Over a hurried cup of coffee, she discusses with her deputy, Valerie Hunt, plans for a play reading with a terrifyingly weak class of Year 7 pupils. The project is ambitious as few of the children can read much. But a mixture of coaxing and prompting, patience and encouragement bears fruit, and by the end of the lesson the children's collective pride is almost tangible. Year 10s are studying Macbeth. "We couldn't touch the text," Emm explains. "So I told them the story and showed them a film. Then we made some props and acted it out. The problem is that the GCSE course is more and more prescriptive."
Emm is in the classroom for 27 out of 40 school hours a week. In the remaining available time she must deal with all the paperwork, including setting written targets for those with special needs, and liaise with other agencies such as Individual Pupil Services and educational psychologists.
On this raw winter morning she devotes another 20 minutes to finding clothing for an 11-year-old boy who has come to school in only his shirt, claiming his mother shrunk his jumper in the wash. Later she conducts a case conference on a boy the school has taken from an east-London borough, now in a local foster home after his mother was sent to prison for drugs offences.

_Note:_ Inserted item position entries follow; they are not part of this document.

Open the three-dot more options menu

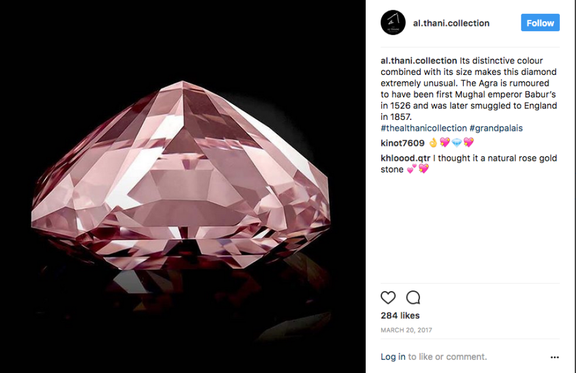pos(554,357)
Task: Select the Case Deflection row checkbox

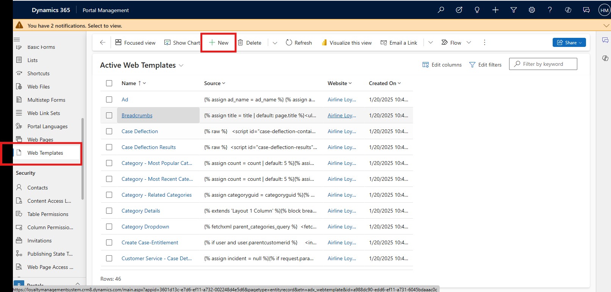Action: [109, 131]
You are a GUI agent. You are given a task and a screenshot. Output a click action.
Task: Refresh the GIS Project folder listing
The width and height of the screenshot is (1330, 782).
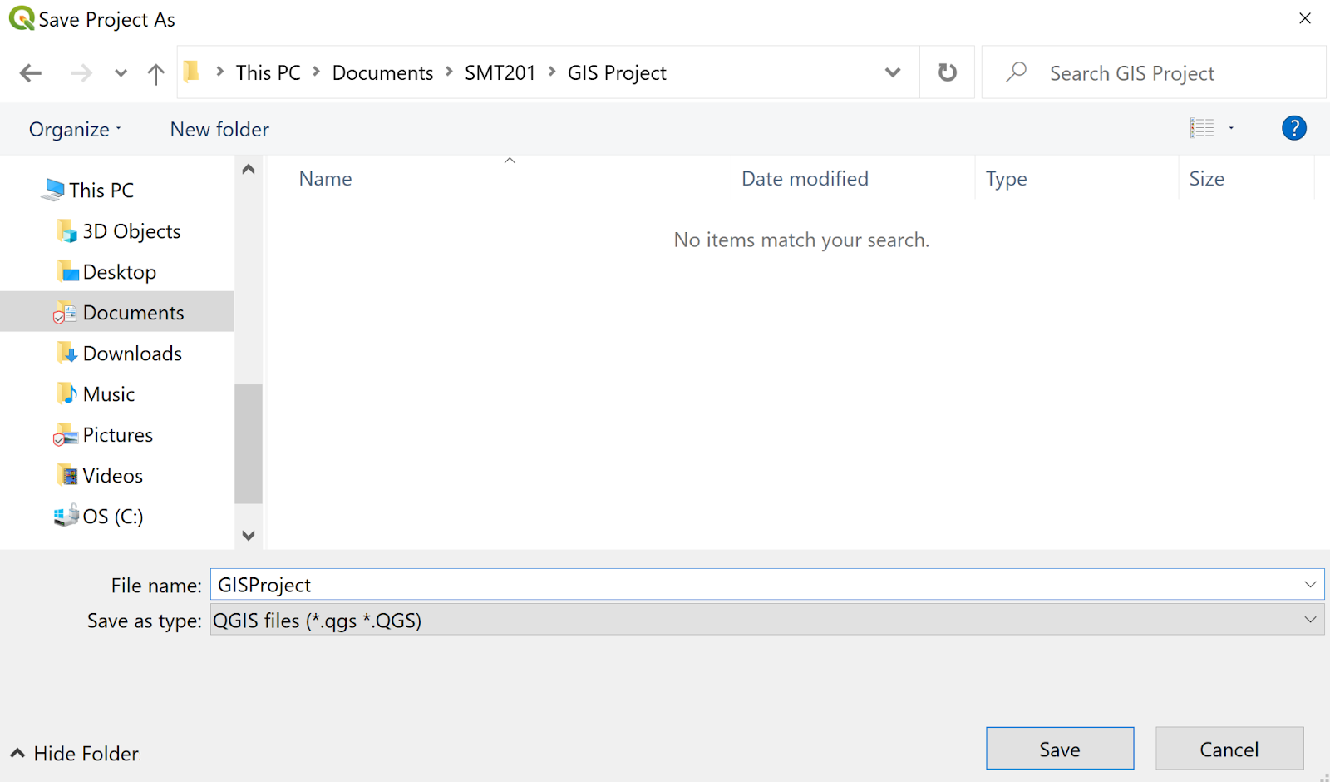pos(947,72)
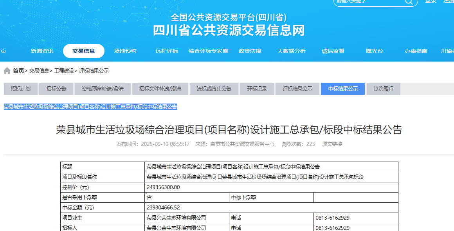This screenshot has width=454, height=231.
Task: Open the 新闻资讯 navigation menu
Action: (x=42, y=51)
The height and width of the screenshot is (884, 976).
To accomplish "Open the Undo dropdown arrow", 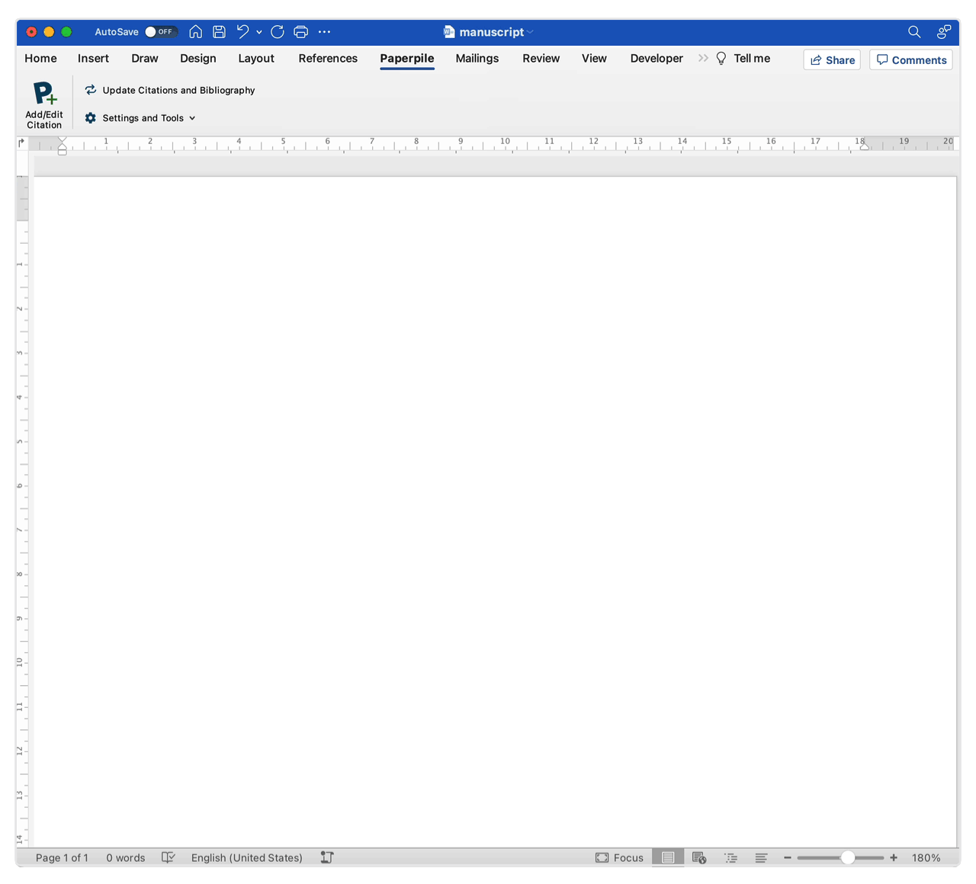I will 259,33.
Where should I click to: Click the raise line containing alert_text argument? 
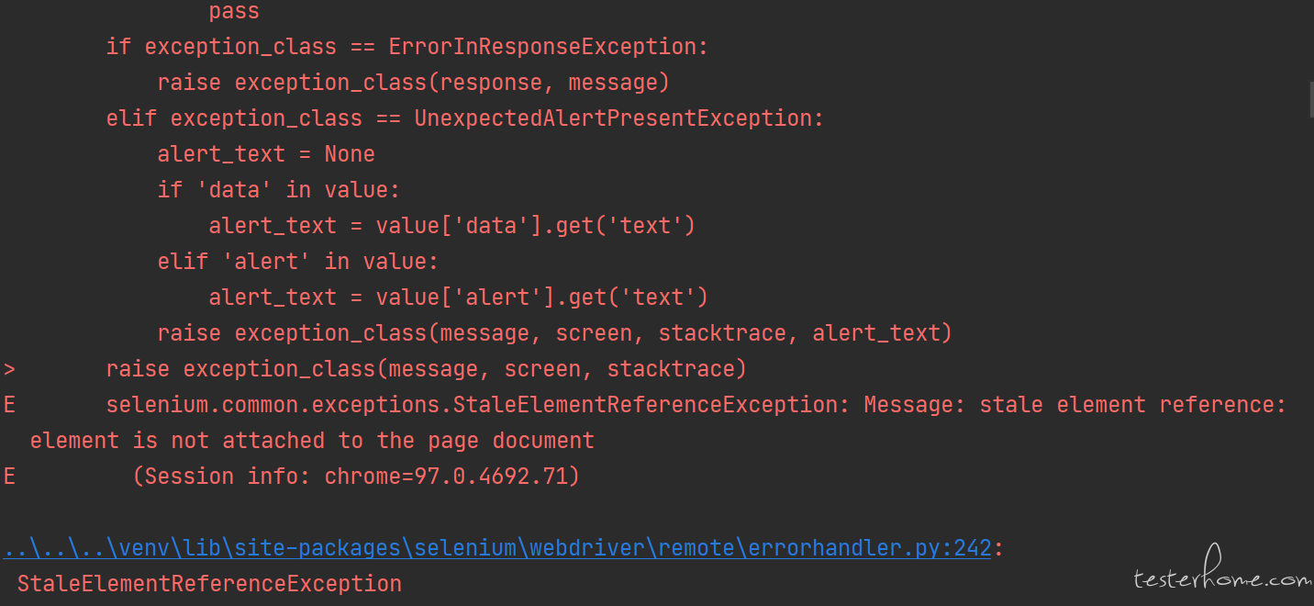pos(554,333)
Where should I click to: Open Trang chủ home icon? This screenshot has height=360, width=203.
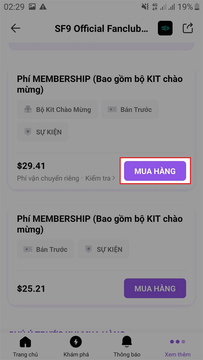tap(25, 341)
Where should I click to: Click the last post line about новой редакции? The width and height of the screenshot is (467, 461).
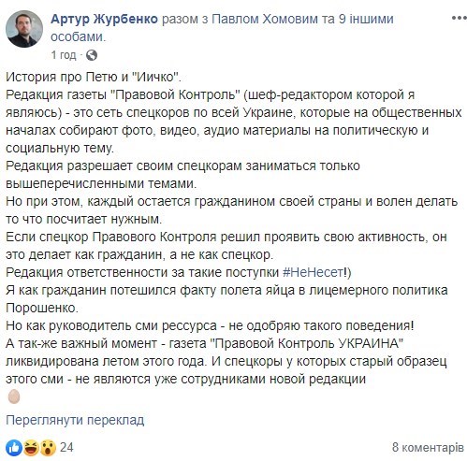pyautogui.click(x=185, y=379)
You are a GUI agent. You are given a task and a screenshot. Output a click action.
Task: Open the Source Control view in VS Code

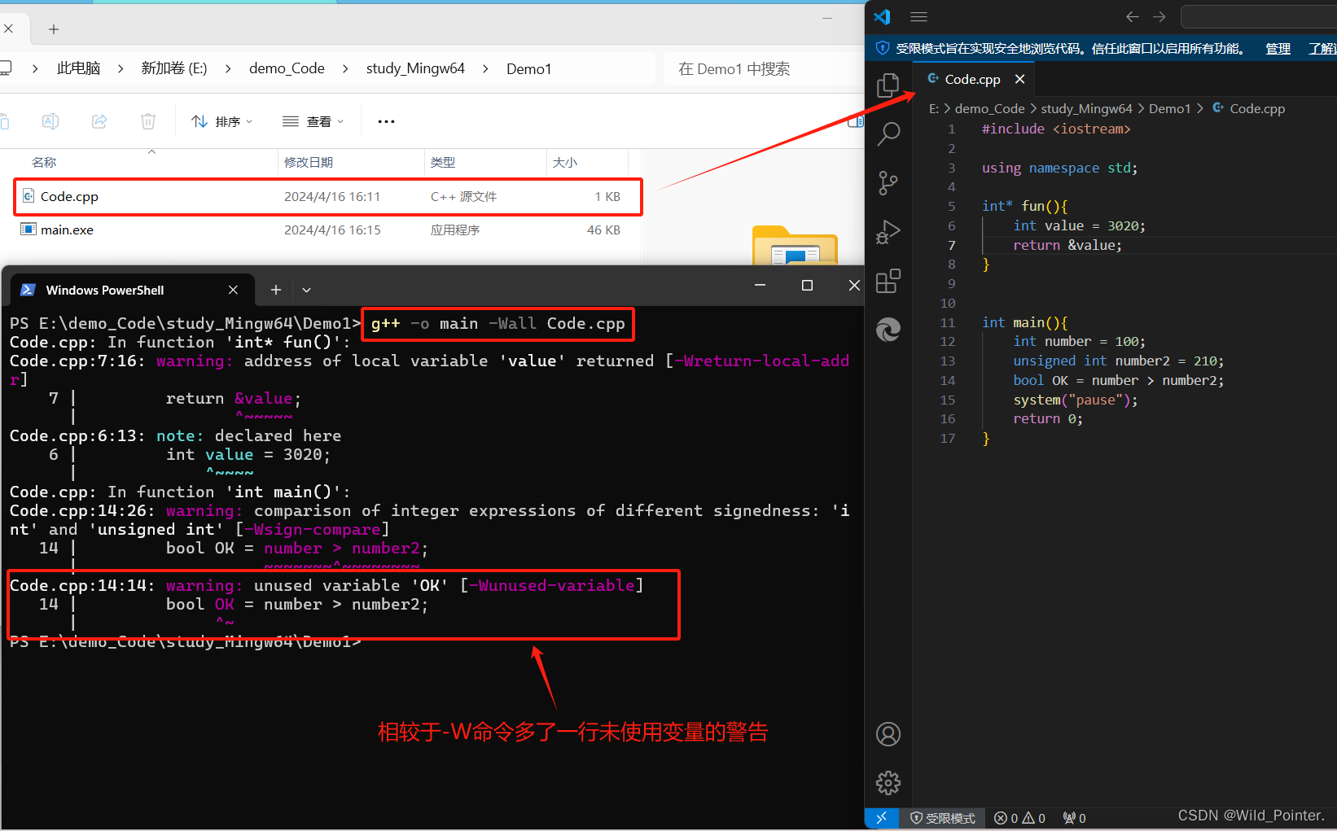coord(888,182)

"One pupil we are reintegrating has been out of mainstream schooling since the infants. We've just taken an 11-year-old from Nottinghamshire who is the oldest of eight children and is severely traumatised. We've taken children from a special school for pupils with behavioural difficulties which closed last term and we have young offenders who can't get in anywhere else."
Emm says that taking on the problems everyone else tries to avoid is something of a mission. "If we exclude these children, no one else will pick them up. We don't fail our pupils. We provide the weak and the vulnerable with a safe learning environment in which they are given the opportunity to grow."
This has been partly recognised by an encouraging report last April from the Office for Standards in Education, which praised the school's leadership. "The league tables are only measuring the school at the margins," says Lippitt, who believes the worst-school-in-Britain tag is as misleading as it is damaging. "We are told we are in a marketplace. I've been trying to recruit from the junior schools but every parent brings up Ramsgate's reputation. A label like ours makes it difficult to improve."
The impact on morale in the staffroom and classroom is devastating. "Every year when the league tables come out we have to batten down the hatches. People are made to feel dreadful failures and it is very hard to deal with," Emm says.
"This isn't the worst school in the country although we have some of the most deprived pupils. A system that constantly devalues them instead of encouraging them is nothing short of shameful."